Open aeris opened 5 months ago

aeris commented 5 months ago

Currently it seems Playwright don't consider additional system certificate authorities when starting a new browser and have no way to add manually one.

Normal browser, for example Firefox, notice any system store change even without a restart Installing ca-cert authority with system package manager just show the certificate at the end on a running browser image

Playwright browser don't notice the additional authority even at start, and seem to use a static predefined list.

It leads to no way to test for website using authority outside the static list without skipping totally the TLS verification for all and any website and so remove every piece of security, as asked for such case here.

System info

Source code

$ cat test_ca.py
from playwright.sync_api import Page

def test_https_error_but_ca_is_system(page: Page):
    page.goto("https://cacert.org")

Steps

$ trust list | rg "CA Cert Signing Authority"
$ wget -4 https://cacert.org
--2024-01-12 15:39:30--  https://cacert.org/
Loaded CA certificate '/etc/ssl/certs/ca-certificates.crt'
ERROR: The certificate of 'cacert.org' is not trusted.

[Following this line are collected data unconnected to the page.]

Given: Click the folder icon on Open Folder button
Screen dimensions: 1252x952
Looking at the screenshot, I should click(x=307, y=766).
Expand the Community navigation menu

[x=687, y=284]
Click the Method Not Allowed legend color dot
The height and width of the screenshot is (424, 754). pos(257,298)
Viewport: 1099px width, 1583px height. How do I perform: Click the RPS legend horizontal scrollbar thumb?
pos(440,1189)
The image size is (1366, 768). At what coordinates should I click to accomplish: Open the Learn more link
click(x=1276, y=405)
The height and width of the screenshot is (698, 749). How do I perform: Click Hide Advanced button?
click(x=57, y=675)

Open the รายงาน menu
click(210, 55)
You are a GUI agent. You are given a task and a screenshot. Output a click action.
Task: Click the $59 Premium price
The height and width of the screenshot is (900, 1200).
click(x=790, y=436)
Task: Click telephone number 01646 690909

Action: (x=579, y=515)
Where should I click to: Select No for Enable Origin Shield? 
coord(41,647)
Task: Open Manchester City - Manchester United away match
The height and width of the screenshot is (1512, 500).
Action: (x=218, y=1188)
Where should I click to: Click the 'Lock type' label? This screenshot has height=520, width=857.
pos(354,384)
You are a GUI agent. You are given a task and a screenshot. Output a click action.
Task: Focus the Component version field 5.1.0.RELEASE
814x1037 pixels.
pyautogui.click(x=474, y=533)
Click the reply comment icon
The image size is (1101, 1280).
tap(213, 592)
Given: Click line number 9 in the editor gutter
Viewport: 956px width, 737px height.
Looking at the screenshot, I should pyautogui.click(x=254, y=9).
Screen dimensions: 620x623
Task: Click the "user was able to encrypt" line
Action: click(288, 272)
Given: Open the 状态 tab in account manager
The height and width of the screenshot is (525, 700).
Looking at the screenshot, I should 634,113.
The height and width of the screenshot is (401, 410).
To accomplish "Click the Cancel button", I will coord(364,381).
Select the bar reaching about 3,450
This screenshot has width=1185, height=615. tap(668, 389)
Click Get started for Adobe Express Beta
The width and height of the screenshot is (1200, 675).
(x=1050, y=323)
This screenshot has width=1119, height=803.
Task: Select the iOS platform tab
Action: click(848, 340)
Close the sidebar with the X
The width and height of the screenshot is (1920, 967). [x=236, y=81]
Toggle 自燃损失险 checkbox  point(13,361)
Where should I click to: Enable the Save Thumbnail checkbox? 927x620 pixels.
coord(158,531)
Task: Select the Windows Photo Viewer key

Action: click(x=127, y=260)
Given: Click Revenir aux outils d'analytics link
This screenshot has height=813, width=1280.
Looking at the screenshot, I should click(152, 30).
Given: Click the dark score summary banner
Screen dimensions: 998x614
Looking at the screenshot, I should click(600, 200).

$ yay -S ca-certificates-cacert # Installing CACert certificate to system store

$ trust list | rg -C2 "CA Cert Signing Authority"
pkcs11:id=%16%B5%32%1B%D4%C7%F3%E0%E6%8E%F3%BD%D2%B0%3A%EE%B2%39%18%D1;type=cert
    type: certificate
    label: CA Cert Signing Authority
    trust: anchor
    category: authority
$ wget -4 https://cacert.org
Loaded CA certificate '/etc/ssl/certs/ca-certificates.crt'
HTTP request sent, awaiting response... 200 OK

$ pytest test_ca.py

[Describe expected behavior]

Test OK, using system certificate to access the site

[Describe actual behavior]

Test KO

E       playwright._impl._api_types.Error: SEC_ERROR_UNKNOWN_ISSUER
E       =========================== logs ===========================
E       navigating to "https://cacert.org/", waiting until "load"
E       ============================================================
mxschmitt commented 5 months ago

We are unfortunately not familiar with Arch Linux, its also not a Linux distribution we support - have you tried it on a supported Linux distribution?

I found this which looks related, have you tried that? https://superuser.com/questions/1717914/make-chrome-trust-the-linux-system-certificate-store-or-select-certificates-via

(Playwright's Chromium is the same as a normal Chromium, we don't do any certificate related changes. Actually no changes at all on the Chromium side as of today.)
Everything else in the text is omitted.